Taking the Hun
I just love a good lecture! I love the buzz in the air as crowds file into theatre-style seats. I love pull-down chalkboards and electric podiums that rise and lower at the press of a button. I love the projection booths and electronic screens. I love the hushed whispers of early comers consulting each other about assigned readings and Scantron tests. I even love the hollow, amplified banging of the double doors at the top of the lecture hall; after all, something weird and wonderful might walk through them at any time.
Most of all, I love the distance between the lecturer and audience, the lecturer structuring her daily dose of truth and putting it up for grabs. That daily nugget may be terrible or terrific but it's out there, the whole of it, to be poked and prodded, affirmed or challenged, without much risk to the audience. This lack of risk can be as much of a gift as a curse to students, especially when it comes to reading literature, and especially when it comes to first reads of a work of literature.
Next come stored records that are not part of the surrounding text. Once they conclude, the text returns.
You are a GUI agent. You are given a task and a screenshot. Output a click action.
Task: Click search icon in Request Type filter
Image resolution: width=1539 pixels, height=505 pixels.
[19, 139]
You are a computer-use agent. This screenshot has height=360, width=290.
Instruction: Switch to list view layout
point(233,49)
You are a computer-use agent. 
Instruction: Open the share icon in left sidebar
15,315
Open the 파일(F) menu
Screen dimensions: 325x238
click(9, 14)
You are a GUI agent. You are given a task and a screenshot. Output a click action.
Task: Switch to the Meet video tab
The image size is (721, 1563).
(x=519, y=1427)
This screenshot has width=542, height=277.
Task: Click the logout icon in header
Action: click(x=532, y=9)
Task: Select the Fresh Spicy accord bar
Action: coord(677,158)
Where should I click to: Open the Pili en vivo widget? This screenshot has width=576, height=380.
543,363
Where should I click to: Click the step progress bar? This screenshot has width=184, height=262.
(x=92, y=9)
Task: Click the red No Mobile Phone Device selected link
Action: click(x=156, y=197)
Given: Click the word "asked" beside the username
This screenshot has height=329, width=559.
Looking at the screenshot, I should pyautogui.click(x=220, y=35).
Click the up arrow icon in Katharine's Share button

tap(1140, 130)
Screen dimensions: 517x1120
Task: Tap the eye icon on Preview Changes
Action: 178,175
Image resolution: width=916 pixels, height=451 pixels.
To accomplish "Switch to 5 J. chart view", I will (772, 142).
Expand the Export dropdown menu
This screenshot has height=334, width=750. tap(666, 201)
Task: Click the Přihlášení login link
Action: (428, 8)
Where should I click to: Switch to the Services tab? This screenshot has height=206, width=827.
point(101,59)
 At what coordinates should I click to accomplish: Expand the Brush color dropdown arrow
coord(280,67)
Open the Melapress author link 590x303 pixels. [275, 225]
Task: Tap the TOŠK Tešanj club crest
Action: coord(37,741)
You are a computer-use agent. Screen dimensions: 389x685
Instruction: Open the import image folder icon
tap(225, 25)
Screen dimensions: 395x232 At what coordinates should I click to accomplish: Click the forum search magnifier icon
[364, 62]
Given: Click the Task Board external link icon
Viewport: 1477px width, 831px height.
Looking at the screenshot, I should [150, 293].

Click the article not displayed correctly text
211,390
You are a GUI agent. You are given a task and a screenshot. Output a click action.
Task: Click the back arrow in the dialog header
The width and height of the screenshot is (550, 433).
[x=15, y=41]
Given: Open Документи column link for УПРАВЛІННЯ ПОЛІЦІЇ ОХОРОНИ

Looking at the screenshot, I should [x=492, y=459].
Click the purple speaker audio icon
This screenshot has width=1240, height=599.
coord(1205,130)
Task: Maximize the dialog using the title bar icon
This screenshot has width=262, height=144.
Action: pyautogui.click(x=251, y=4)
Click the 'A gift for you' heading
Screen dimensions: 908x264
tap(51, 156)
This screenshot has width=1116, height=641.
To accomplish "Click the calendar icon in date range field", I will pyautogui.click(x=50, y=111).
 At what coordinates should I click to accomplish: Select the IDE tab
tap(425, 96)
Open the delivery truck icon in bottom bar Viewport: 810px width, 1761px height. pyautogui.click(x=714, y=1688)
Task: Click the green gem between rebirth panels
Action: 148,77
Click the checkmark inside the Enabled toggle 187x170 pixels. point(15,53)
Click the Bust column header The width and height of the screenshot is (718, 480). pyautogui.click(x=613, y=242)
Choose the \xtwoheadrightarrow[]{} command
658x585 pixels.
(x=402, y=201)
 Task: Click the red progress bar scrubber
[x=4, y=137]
In academia, we usually assume that small seminar-style classes offer more opportunity for building empathy and encouraging students to widen their perspectives. Seminar teachers may find that, if called to the podium, quite a few of their pedagogical devices can, with just a little imagination, prove useful in the lecture hall. The pedagogical scene of the larger classroom also offers opportunity to build a different kind of empathy, an empathy rooted in the act of reading.